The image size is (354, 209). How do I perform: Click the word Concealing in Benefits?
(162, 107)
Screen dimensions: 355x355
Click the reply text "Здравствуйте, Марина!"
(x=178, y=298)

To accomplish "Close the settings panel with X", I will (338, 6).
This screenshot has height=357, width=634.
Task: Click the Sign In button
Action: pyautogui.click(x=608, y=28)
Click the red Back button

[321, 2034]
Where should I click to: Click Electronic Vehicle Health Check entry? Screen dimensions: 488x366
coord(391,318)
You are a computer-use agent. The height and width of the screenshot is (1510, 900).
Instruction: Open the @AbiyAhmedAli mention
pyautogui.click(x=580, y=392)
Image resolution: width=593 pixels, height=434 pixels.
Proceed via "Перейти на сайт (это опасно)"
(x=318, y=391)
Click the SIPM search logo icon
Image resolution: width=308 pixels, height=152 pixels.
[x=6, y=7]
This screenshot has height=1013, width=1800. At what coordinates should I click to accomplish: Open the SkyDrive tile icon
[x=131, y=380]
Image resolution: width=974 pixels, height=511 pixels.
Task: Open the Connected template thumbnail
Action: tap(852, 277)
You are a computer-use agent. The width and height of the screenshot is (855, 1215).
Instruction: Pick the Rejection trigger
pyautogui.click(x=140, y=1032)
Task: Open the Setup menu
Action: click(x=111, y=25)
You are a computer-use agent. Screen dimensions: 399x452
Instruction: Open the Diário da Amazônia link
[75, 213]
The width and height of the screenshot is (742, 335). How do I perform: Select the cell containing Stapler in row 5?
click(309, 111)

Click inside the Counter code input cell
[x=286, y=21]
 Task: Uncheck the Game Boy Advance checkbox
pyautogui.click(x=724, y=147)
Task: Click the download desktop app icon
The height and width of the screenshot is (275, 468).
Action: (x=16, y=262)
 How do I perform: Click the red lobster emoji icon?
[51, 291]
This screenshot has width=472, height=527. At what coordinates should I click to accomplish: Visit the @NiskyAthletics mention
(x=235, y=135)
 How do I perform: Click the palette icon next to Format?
○ ○ ○ ○ ○
Work task
Count the lines in the records that include the word "agent". Report the total alone.

Task output
3